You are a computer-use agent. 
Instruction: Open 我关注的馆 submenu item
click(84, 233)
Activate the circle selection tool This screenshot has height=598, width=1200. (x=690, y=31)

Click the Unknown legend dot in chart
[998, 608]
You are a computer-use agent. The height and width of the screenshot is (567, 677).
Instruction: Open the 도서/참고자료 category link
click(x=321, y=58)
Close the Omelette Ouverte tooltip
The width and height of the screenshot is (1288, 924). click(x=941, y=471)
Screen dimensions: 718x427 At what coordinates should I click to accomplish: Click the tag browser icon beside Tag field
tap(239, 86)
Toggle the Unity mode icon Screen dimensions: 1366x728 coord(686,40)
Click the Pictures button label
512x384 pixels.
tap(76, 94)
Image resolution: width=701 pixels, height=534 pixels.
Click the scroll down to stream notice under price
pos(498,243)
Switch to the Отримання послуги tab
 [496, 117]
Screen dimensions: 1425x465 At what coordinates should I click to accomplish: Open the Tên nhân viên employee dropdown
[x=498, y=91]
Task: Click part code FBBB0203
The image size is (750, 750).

• _Work instructions_
Please show the lines of the material that contain the string "computer".

• _Exercise solution_
You are a computer-use agent. 
You are a computer-use agent. The height and width of the screenshot is (567, 677).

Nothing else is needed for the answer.